The analysis of patients hospitalized at facilities in both quartiles found that payments were significantly higher for stays at the high-payment hospitals: The difference in the 30-day episode payment was $2,118 (95% CI, $1,168 to $3,068; P<0.001) for heart failure and $2,907 (95% CI, $1,760 to $4,054; P<0.001) for pneumonia. More than half of the difference was attributed to the cost of the index hospitalization: differences of $1,425 (95% CI, $695 to $2,154; P<0.001) for heart failure and $1,659 (95% CI, $731 to $2,588; P<0.001) for pneumonia.

“By studying patients who were admitted twice for the same diagnosis at hospitals with different payment profiles, we were able to better isolate the association of the hospital and its ecosystem from other factors, such as social context,” the study authors said. The results are in accord with previous research showing significant variations in spending across hospitals, and this study “adds to the published work by demonstrating that the payment profile seemed unrelated to the patient, as the patient was held constant in this study,” they wrote.

The lower-cost hospitals could be seen as “achievable benchmarks” for higher-spending facilities, and the results should motivate investigation of new strategies to reduce costs, the authors said. Limitations of the study include that patients who are admitted to multiple hospitals are not representative of the general population with the same conditions. In addition, clinical details were not available on the patients, so the severity of their conditions may have differed during the admissions to different facilities.

Another study, published by the Journal of General Internal Medicine on Nov. 12, 2019, compared outcomes and costs between major teaching (n=339) and nonteaching hospitals (n=2,439) using matched pairs of patients admitted to each type: 43,999 pairs with acute myocardial infarction, 84,985 pairs with heart failure, and 74,947 pairs with pneumonia. It found that 30-day mortality was lower in teaching than nonteaching hospitals (10.7% vs. 12.0%, P<0.0001), as were readmissions and ICU utilization. Cost was $273 higher in the teaching hospitals' patients compared to their matches (P<0.0001).
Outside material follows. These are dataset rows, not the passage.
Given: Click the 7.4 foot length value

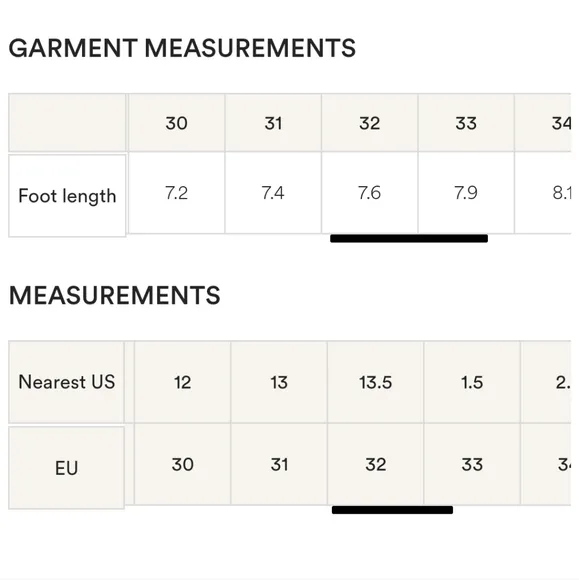Looking at the screenshot, I should pyautogui.click(x=273, y=193).
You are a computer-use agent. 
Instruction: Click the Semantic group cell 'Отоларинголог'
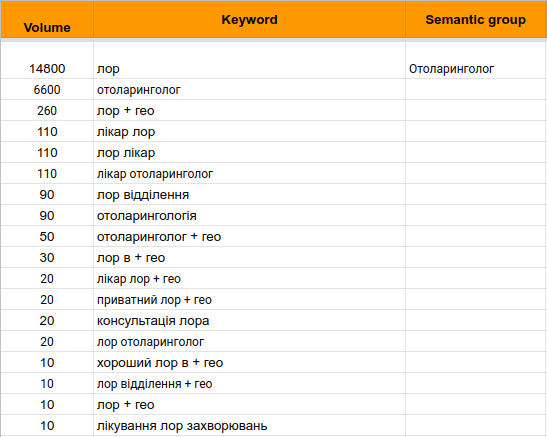tap(476, 61)
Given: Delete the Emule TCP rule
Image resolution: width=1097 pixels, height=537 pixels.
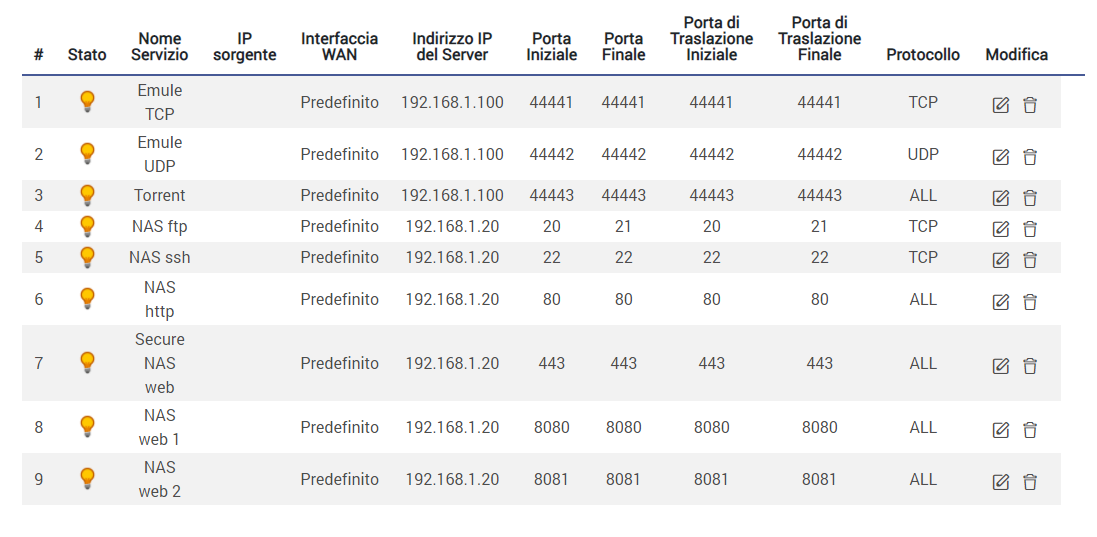Looking at the screenshot, I should click(1030, 104).
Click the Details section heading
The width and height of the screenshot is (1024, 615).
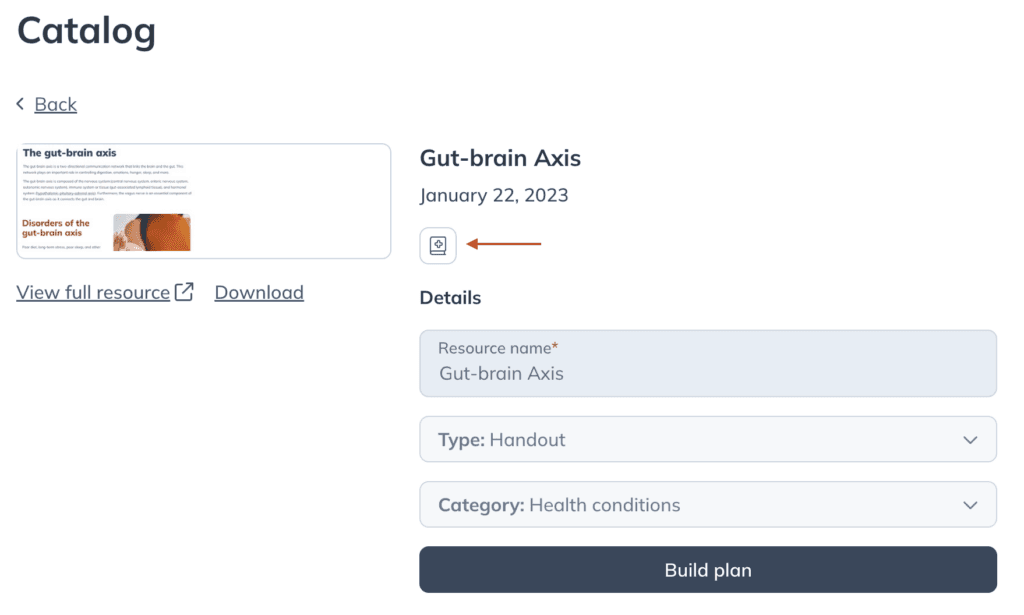coord(451,298)
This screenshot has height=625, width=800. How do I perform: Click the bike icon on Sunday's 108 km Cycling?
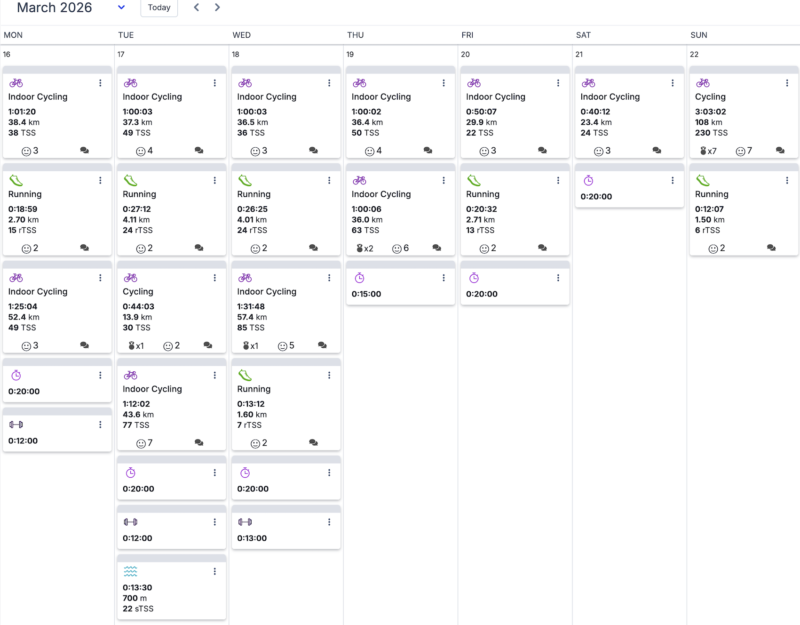coord(703,83)
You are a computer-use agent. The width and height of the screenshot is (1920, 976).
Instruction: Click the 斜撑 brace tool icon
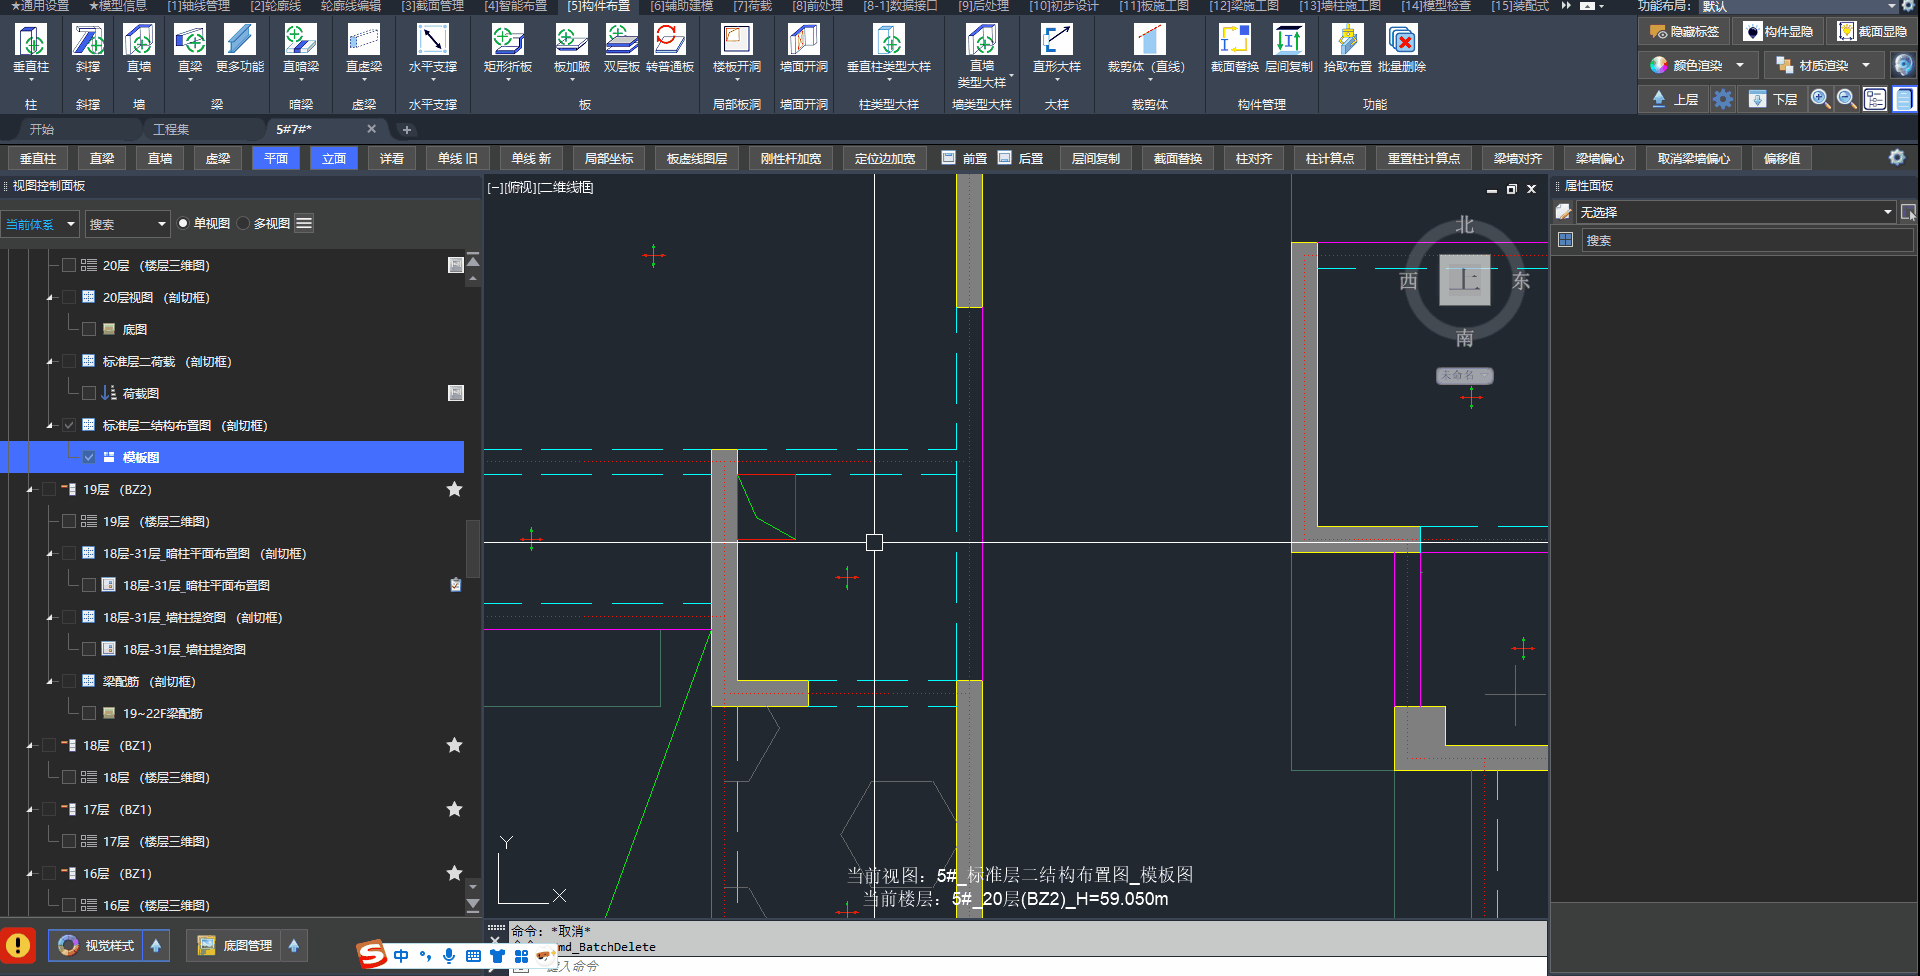[x=88, y=41]
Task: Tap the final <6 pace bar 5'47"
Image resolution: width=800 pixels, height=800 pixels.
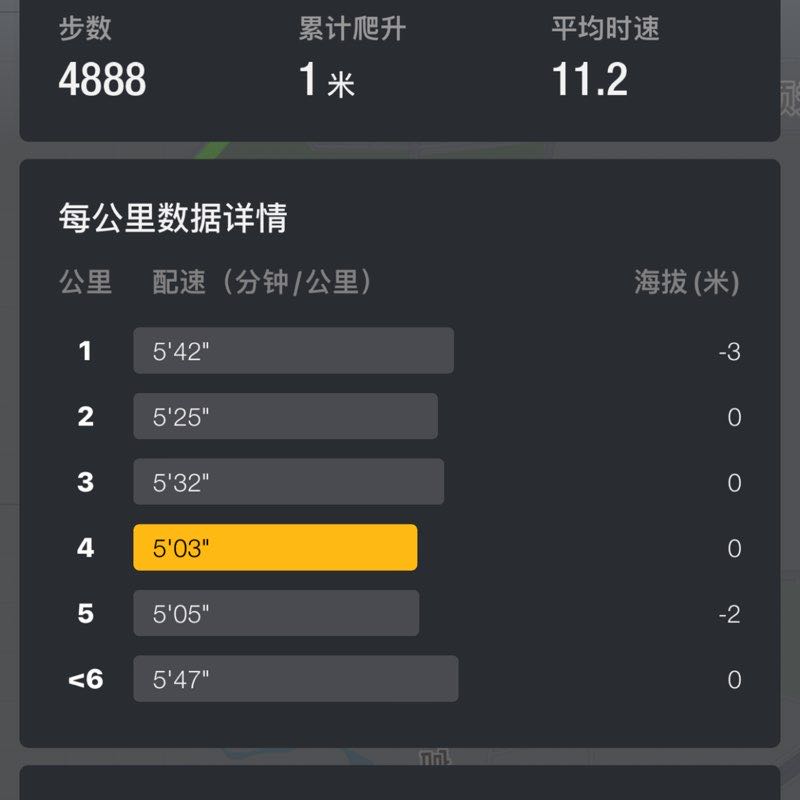Action: 295,679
In the quintile of highest-risk patients, there were larger differences in mortality (24.6% in teaching hospitals versus 27.6% in nonteaching) and cost ($1,289 more in teaching-hospital patients). Results for the individual conditions were similar to the combined results. The study authors concluded that, particularly for higher-risk patients, major teaching hospitals appear to provide good value for their higher costs. “The health system could use this information to promote a more optimal, efficient allocation of patients to academic hospitals, based on both their own needs and the differential capacity of facilities to address them,” they said.